About this exercise: The lines from the top of the records below through the one containing "AGB (465, 1112)" are to be transcribed exactly, and nothing else is to be added.

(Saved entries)
┏━━

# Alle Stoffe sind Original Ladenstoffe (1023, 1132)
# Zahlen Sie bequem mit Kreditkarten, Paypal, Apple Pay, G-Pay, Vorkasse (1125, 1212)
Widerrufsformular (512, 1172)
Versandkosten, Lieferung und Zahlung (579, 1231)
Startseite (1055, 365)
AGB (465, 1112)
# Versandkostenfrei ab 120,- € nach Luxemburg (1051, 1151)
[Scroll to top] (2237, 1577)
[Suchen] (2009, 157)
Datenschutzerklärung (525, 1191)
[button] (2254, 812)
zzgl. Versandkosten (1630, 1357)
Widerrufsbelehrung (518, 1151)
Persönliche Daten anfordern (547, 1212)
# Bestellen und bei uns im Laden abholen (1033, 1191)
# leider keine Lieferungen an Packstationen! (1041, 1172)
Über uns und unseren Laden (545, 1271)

┗━━

Response below:
# Alle Stoffe sind Original Ladenstoffe (1023, 1132)
# Zahlen Sie bequem mit Kreditkarten, Paypal, Apple Pay, G-Pay, Vorkasse (1125, 1212)
Widerrufsformular (512, 1172)
Versandkosten, Lieferung und Zahlung (579, 1231)
Startseite (1055, 365)
AGB (465, 1112)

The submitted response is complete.